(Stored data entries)

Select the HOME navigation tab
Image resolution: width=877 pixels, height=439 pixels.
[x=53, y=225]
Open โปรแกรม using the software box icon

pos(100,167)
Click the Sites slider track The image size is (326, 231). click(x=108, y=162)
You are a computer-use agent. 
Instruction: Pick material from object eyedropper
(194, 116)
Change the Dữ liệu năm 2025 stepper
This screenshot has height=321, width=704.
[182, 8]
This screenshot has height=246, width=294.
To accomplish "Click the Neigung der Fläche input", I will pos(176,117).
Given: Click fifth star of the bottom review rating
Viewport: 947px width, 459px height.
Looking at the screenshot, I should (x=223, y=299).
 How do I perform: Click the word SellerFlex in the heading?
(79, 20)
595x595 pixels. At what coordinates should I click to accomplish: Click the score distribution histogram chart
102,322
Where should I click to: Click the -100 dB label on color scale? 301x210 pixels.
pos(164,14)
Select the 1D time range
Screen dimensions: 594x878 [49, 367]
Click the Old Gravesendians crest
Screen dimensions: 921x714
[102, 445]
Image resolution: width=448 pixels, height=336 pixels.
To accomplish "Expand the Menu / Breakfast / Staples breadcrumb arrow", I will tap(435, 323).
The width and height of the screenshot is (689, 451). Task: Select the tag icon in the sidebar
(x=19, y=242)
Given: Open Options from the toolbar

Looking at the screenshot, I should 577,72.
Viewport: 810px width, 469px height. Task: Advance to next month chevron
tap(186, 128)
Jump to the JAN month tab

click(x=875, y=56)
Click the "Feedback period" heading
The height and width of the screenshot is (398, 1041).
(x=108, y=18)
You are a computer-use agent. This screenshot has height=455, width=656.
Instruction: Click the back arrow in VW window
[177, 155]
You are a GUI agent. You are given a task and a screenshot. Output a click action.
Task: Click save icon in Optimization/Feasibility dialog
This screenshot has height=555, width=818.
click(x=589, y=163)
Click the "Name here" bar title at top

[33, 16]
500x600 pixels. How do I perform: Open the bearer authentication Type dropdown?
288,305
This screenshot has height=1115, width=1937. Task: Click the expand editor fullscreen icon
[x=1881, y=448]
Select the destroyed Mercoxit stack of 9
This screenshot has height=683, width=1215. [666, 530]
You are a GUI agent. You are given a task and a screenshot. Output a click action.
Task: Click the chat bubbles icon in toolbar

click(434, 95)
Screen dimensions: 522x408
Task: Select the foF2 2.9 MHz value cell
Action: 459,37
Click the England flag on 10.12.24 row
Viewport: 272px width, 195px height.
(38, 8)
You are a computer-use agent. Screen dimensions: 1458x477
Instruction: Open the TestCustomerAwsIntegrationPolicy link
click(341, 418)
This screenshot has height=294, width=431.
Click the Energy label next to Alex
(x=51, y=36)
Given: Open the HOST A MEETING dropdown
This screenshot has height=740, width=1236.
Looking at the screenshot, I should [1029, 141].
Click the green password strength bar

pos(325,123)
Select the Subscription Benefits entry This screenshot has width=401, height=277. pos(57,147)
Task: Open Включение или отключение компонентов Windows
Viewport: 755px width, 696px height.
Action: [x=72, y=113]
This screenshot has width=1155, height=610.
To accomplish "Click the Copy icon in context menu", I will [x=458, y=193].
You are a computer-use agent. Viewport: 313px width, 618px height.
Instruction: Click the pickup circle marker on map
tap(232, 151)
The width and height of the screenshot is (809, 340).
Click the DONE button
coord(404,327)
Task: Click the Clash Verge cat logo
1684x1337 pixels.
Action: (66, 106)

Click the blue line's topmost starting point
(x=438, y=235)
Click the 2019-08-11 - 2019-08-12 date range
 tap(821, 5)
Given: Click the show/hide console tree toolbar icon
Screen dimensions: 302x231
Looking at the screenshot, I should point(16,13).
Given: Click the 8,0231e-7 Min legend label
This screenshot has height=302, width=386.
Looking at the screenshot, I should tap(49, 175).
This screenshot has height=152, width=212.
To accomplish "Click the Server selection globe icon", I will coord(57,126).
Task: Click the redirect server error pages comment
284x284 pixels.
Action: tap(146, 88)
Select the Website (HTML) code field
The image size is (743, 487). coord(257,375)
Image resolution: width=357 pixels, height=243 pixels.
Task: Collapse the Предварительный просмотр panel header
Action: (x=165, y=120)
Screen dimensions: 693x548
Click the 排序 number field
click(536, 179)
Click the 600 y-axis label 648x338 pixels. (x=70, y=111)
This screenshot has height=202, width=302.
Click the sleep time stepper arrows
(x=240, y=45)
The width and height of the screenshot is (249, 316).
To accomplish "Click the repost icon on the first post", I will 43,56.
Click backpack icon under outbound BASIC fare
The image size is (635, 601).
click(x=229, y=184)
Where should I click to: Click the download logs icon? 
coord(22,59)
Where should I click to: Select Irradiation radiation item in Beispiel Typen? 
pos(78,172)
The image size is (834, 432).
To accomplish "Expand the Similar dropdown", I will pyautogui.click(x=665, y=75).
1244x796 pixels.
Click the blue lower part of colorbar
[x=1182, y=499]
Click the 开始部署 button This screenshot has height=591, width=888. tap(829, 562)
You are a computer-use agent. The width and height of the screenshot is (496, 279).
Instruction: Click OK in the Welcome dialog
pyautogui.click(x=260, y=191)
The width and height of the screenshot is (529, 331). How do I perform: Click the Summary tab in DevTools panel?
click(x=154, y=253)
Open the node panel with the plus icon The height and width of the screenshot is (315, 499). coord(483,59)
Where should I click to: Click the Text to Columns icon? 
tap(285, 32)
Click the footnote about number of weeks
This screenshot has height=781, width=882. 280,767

Brief » Keeping each word as it stands, transcribe every entry.

Reply »
Select the HOME navigation tab
Image resolution: width=877 pixels, height=439 pixels.
[x=53, y=225]
Open โปรแกรม using the software box icon

pos(100,167)
Click the Sites slider track The image size is (326, 231). click(x=108, y=162)
You are a computer-use agent. 
Instruction: Pick material from object eyedropper
(194, 116)
Change the Dữ liệu năm 2025 stepper
This screenshot has height=321, width=704.
[182, 8]
This screenshot has height=246, width=294.
To accomplish "Click the Neigung der Fläche input", I will pos(176,117).
Given: Click fifth star of the bottom review rating
Viewport: 947px width, 459px height.
Looking at the screenshot, I should (x=223, y=299).
 How do I perform: Click the word SellerFlex in the heading?
(79, 20)
595x595 pixels. At what coordinates should I click to accomplish: Click the score distribution histogram chart
102,322
Where should I click to: Click the -100 dB label on color scale? 301x210 pixels.
pos(164,14)
Select the 1D time range
Screen dimensions: 594x878 [49, 367]
Click the Old Gravesendians crest
Screen dimensions: 921x714
[102, 445]
Image resolution: width=448 pixels, height=336 pixels.
To accomplish "Expand the Menu / Breakfast / Staples breadcrumb arrow", I will tap(435, 323).
The width and height of the screenshot is (689, 451). Task: Select the tag icon in the sidebar
(x=19, y=242)
Given: Open Options from the toolbar

Looking at the screenshot, I should 577,72.
Viewport: 810px width, 469px height. Task: Advance to next month chevron
tap(186, 128)
Jump to the JAN month tab

click(x=875, y=56)
Click the "Feedback period" heading
The height and width of the screenshot is (398, 1041).
(x=108, y=18)
You are a computer-use agent. This screenshot has height=455, width=656.
Instruction: Click the back arrow in VW window
[177, 155]
You are a GUI agent. You are given a task and a screenshot. Output a click action.
Task: Click save icon in Optimization/Feasibility dialog
This screenshot has height=555, width=818.
click(x=589, y=163)
Click the "Name here" bar title at top

[33, 16]
500x600 pixels. How do I perform: Open the bearer authentication Type dropdown?
288,305
This screenshot has height=1115, width=1937. Task: Click the expand editor fullscreen icon
[x=1881, y=448]
Select the destroyed Mercoxit stack of 9
This screenshot has height=683, width=1215. [666, 530]
You are a GUI agent. You are given a task and a screenshot. Output a click action.
Task: Click the chat bubbles icon in toolbar

click(434, 95)
Screen dimensions: 522x408
Task: Select the foF2 2.9 MHz value cell
Action: 459,37
Click the England flag on 10.12.24 row
Viewport: 272px width, 195px height.
(38, 8)
You are a computer-use agent. Screen dimensions: 1458x477
Instruction: Open the TestCustomerAwsIntegrationPolicy link
click(341, 418)
This screenshot has height=294, width=431.
Click the Energy label next to Alex
(x=51, y=36)
Given: Open the HOST A MEETING dropdown
This screenshot has height=740, width=1236.
Looking at the screenshot, I should [1029, 141].
Click the green password strength bar

pos(325,123)
Select the Subscription Benefits entry This screenshot has width=401, height=277. pos(57,147)
Task: Open Включение или отключение компонентов Windows
Viewport: 755px width, 696px height.
Action: [x=72, y=113]
This screenshot has width=1155, height=610.
To accomplish "Click the Copy icon in context menu", I will [x=458, y=193].
You are a computer-use agent. Viewport: 313px width, 618px height.
Instruction: Click the pickup circle marker on map
tap(232, 151)
The width and height of the screenshot is (809, 340).
Click the DONE button
coord(404,327)
Task: Click the Clash Verge cat logo
1684x1337 pixels.
Action: (66, 106)

Click the blue line's topmost starting point
(x=438, y=235)
Click the 2019-08-11 - 2019-08-12 date range
 tap(821, 5)
Given: Click the show/hide console tree toolbar icon
Screen dimensions: 302x231
Looking at the screenshot, I should point(16,13).
Given: Click the 8,0231e-7 Min legend label
This screenshot has height=302, width=386.
Looking at the screenshot, I should tap(49, 175).
This screenshot has height=152, width=212.
To accomplish "Click the Server selection globe icon", I will coord(57,126).
Task: Click the redirect server error pages comment
284x284 pixels.
Action: tap(146, 88)
Select the Website (HTML) code field
The image size is (743, 487). coord(257,375)
Image resolution: width=357 pixels, height=243 pixels.
Task: Collapse the Предварительный просмотр panel header
Action: (x=165, y=120)
Screen dimensions: 693x548
Click the 排序 number field
click(536, 179)
Click the 600 y-axis label 648x338 pixels. (x=70, y=111)
This screenshot has height=202, width=302.
Click the sleep time stepper arrows
(x=240, y=45)
The width and height of the screenshot is (249, 316).
To accomplish "Click the repost icon on the first post", I will 43,56.
Click backpack icon under outbound BASIC fare
The image size is (635, 601).
click(x=229, y=184)
Where should I click to: Click the download logs icon? 
coord(22,59)
Where should I click to: Select Irradiation radiation item in Beispiel Typen? 
pos(78,172)
The image size is (834, 432).
To accomplish "Expand the Similar dropdown", I will pyautogui.click(x=665, y=75).
1244x796 pixels.
Click the blue lower part of colorbar
[x=1182, y=499]
Click the 开始部署 button This screenshot has height=591, width=888. tap(829, 562)
You are a computer-use agent. The width and height of the screenshot is (496, 279).
Instruction: Click OK in the Welcome dialog
pyautogui.click(x=260, y=191)
The width and height of the screenshot is (529, 331). How do I perform: Click the Summary tab in DevTools panel?
click(x=154, y=253)
Open the node panel with the plus icon The height and width of the screenshot is (315, 499). coord(483,59)
Where should I click to: Click the Text to Columns icon? 
tap(285, 32)
Click the footnote about number of weeks
This screenshot has height=781, width=882. 280,767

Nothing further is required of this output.